L'Explication Prémisse
Cette phrase signifie que les missions du comité (par exemple le comité social et économique) s’exercent en complément et sans remettre en cause les droits et prérogatives des délégués syndicaux et de l’expression collective des salariés. Autrement dit, le comité ne peut pas empêcher ou remplacer les activités syndicales ni limiter la liberté des salariés de se réunir, de s’exprimer collectivement ou d’être représentés par des syndicats : les deux dispositifs coexistent et doivent être respectés.

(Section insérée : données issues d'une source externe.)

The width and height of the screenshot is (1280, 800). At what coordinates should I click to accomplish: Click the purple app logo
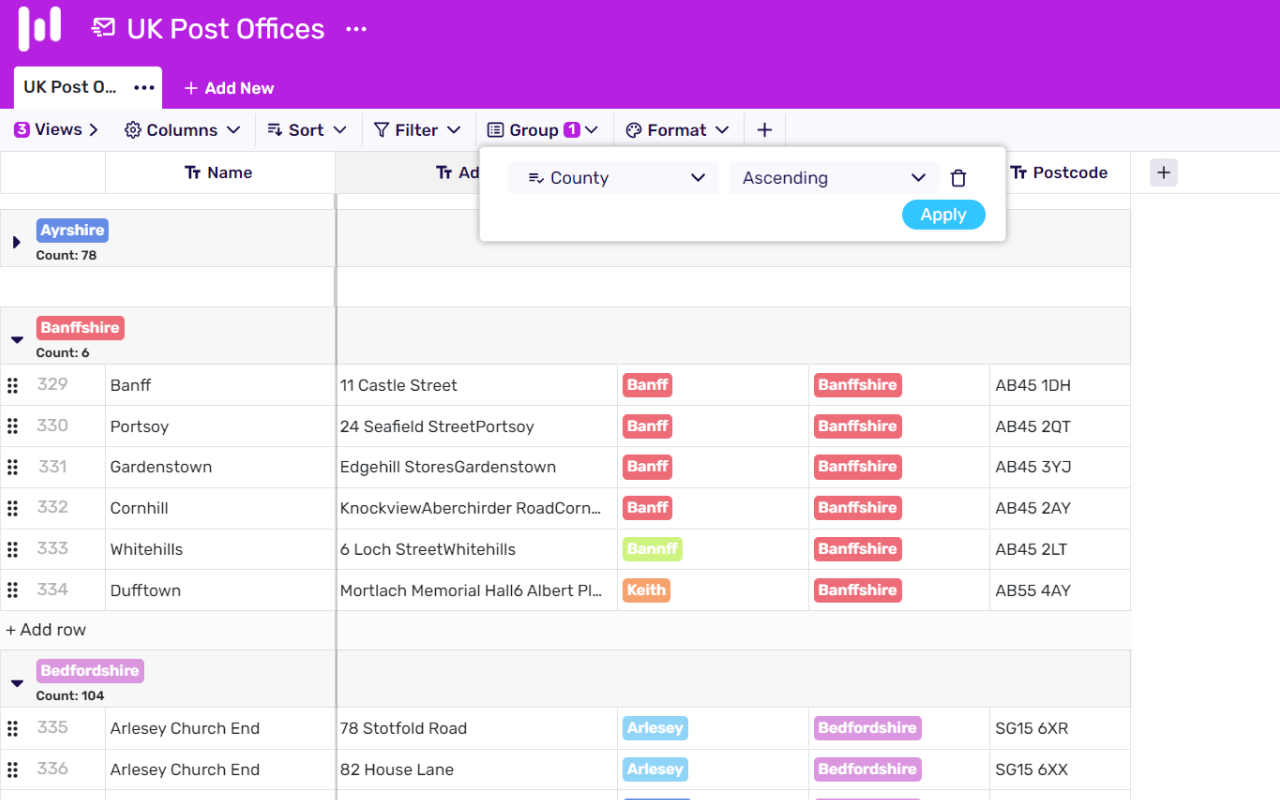40,29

Dans une PME qui met en place le télétravail, le CSE est consulté pour donner un avis sur les conditions et les risques liés à ce changement. En parallèle, les délégués syndicaux organisent des réunions d’information avec les salariés et négocient un accord collectif sur le télétravail. L’employeur ne peut pas invoquer l’avis du CSE pour interdire aux délégués syndicaux d’informer, de mobiliser les salariés ou de négocier : les démarches syndicales et l’expression collective doivent pouvoir se dérouler librement et simultanément.

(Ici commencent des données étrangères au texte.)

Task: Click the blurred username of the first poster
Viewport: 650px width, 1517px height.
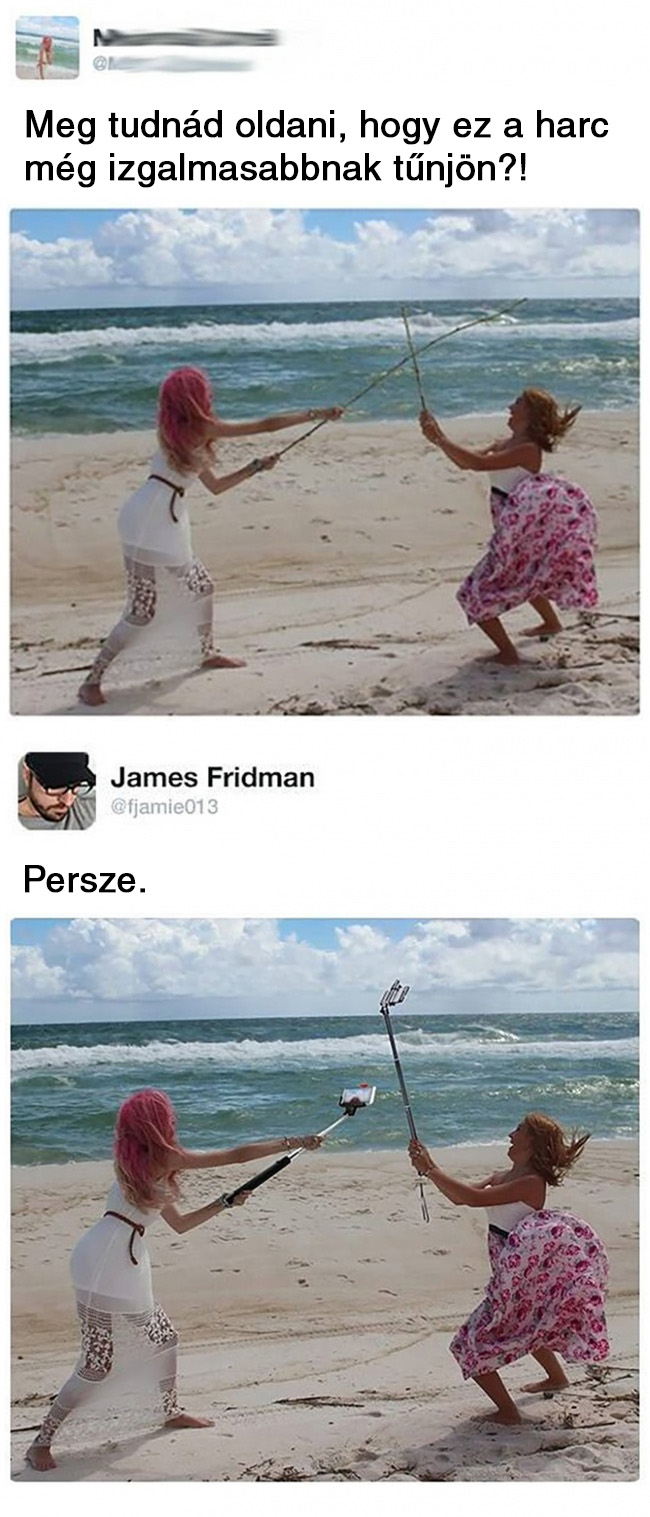Action: (185, 38)
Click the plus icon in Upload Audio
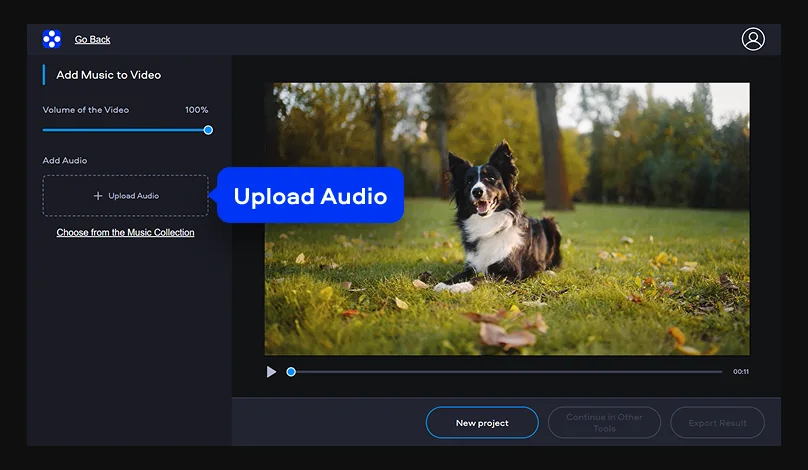This screenshot has height=470, width=808. pos(98,196)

- « Sans préjudice » : les missions du comité n’altèrent pas les droits existants des syndicats et des salariés.
- Coexistence : CSE (information/consultation) et représentants syndicaux (négociation, expression) ont des rôles distincts et complémentaires.
- Protection des délégués syndicaux : leurs prérogatives (accès, réunion, information, représentation) ne peuvent être limitées par les activités du comité.

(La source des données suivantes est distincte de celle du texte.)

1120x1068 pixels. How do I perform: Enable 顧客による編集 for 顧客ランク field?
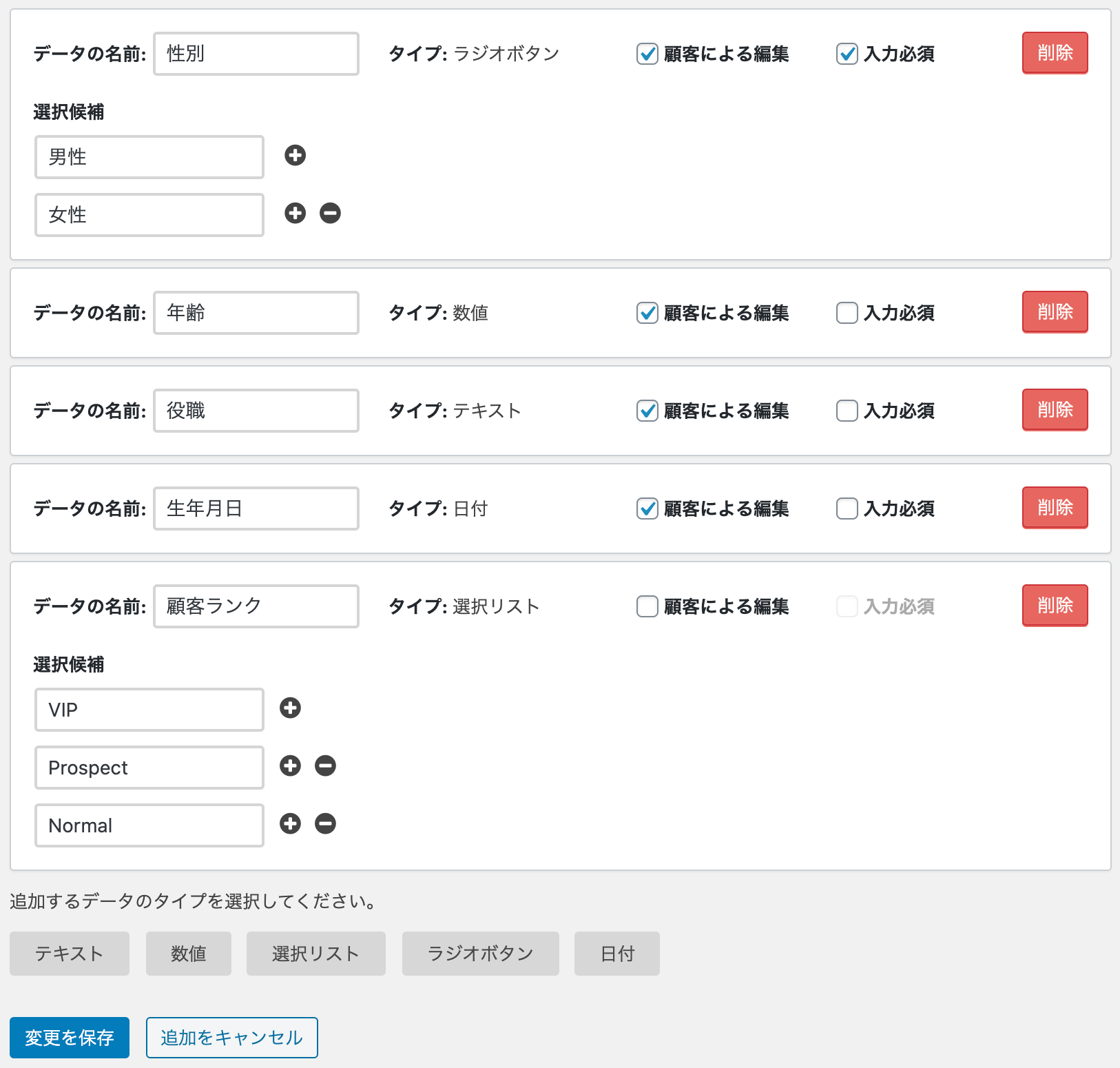click(x=647, y=606)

- Liberté d’expression collective : assemblées, actions collectives ou expression syndicale ne doivent pas être entravées par le comité ou l’employeur.
- Interdiction d’utiliser le comité pour contourner la négociation syndicale ou restreindre les droits syndicaux.
- En cas de conflit, ce sont les textes spécifiques et la jurisprudence qui tranchent : l’employeur doit respecter à la fois les obligations envers le comité et les garanties des représentants syndicaux.